Controversial California educator Rafe Esquith has several books on education.  In one, Real Talk for Real Teachers, he offers advice about keeping things fresh by adding activities.  He notes at the start of a chapter that

It’s only Tuesday afternoon and you’re already tired.  You care just as much as you did when you began teaching.  How do you keep the fire burning when all the problems that go with the job conspire to sap your strength? [. . . .] Here is a suggestion.  Every year you teach, add one new activity to your class. (2013, p. 217)

This struck me as more of a writing prompt than anything (which, to me, was heartening. . . I was thinking “Hey!  If I made a few of these I could write a book, too!”)

My second analysis is that there are a lot of cliches here.  A lot. . . . Beyond those topical things, though, I think his point is a good one that teachers too often get wrong now.  They often do wholesale changes rather than adding incrementally.  They often go–or have administrators or peers go–and get influenced by some good-seeming idea at a conference that has unintended negative consequences.  I know of teachers who have scrapped entire math systems or textbook sets–just purchased–so that they could follow something they thought would work better.  The problem is that the district was invested, physically so, in those other texts and ideas.

We are witnessing this with the Common Core in some really vicious ways right now.  For instance, teachers have new ideas and question-asking methods on which they have been trained, but there are no relevant texts to go along with the new methodology.  (As an illustration, my son has no math text because there are none accepted by the state for the current math.)

See how these education discussions spiral?  I warned everyone about that tendency.

The problem is this: Perhaps the majority of young teachers are uncritical to the extent that they would become followers of whatever they are told. They are moldable, malleable, and often fail to put into practice those great theories they just learned.  So Esquith’s point would never get put into play for the majority of them who would A) leave the profession within five years, B) find a niche and just teach a preexisting curriculum without ever having developed units of their own, C) switch around constantly so that the change would never be purposeful, or D) never have started with enough curiosity and content knowledge in order to make their own choices meaningfully.
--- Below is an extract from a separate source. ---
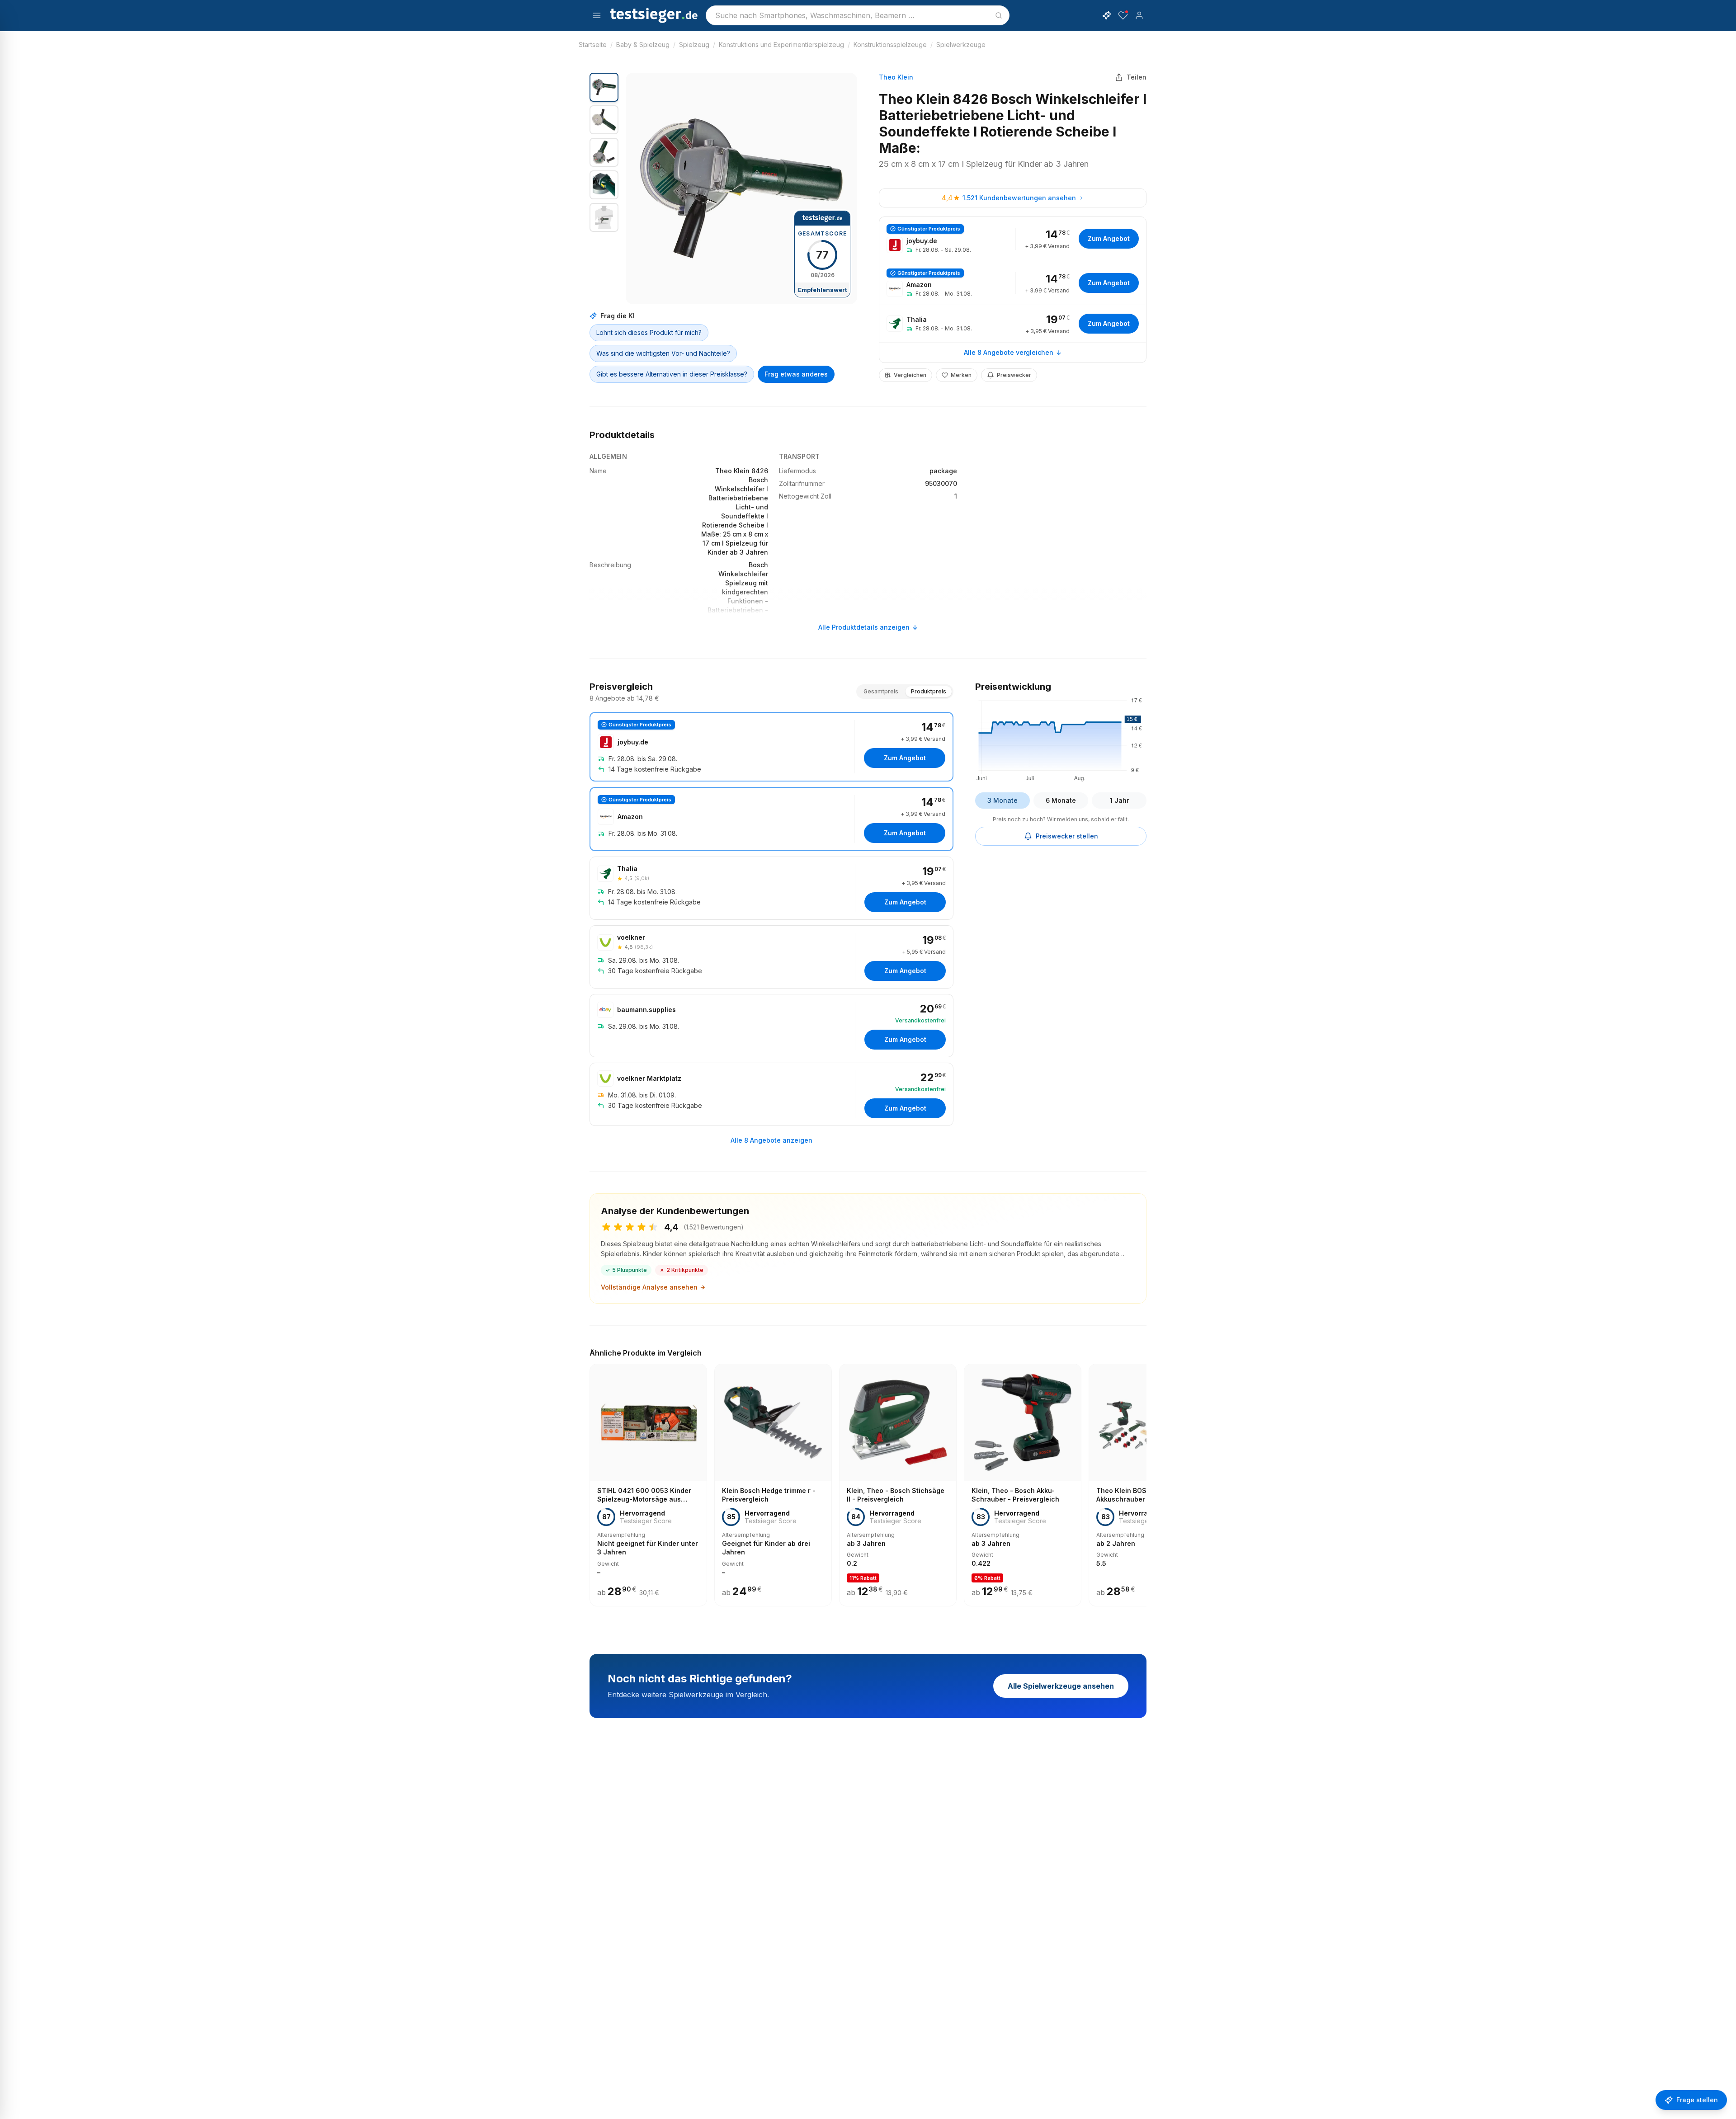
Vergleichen (910, 375)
What I bring up is attitude as well as skill.  Of course, I’m making a limited observation–limited by my experiences–but veteran teachers are sobered by the blitheness of the younger teachers who ask no help of anyone, think they always already “got it,” and assume that if something is printed it must be good.  I was at the EDGE Day (concurrent enrollment) meeting, running a gathering of sixteen teachers from area BOCES and high schools, and that’s their perception of the danger of the younger teachers.  Consistently, discussions about this ran to the opinion that this was a problem.  One person even joked that this was what we get with Pearson!

For you, the takeaway could be simple: Develop more than the “given” love of working with children.  Develop a content knowledge above that of your cohort in teacher training programs.  Don’t take it as a rule of life that one must go with what grade-level peers already do.  Have the oral and written abilities to back up your choices to parents, peers, and administrators.  (Journal to back those things up to oneself and to reflect intelligently on what works and what doesn’t in lessons.)
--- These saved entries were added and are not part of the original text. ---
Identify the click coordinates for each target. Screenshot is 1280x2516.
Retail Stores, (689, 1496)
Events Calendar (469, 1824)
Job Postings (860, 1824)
And here’s a cliche wording: “Buck that trend” of the generation to expect smooth, faster-than-average promotion and immediate rewards with no critically constructive feedback.  I’m only working against the whole of our society in saying this, but if I am right–and I am–then you will achieve the Chapter Twenty classroom where the addition of something is at last meaningful.

Wow!  That was some sermonizing. . . see how it’s a problem to begin with the post subject?  I’d end with the (supposed) start: Many veteran teachers find themselves selectively plucking out busy activities and overly crowded lessons from within their curricula.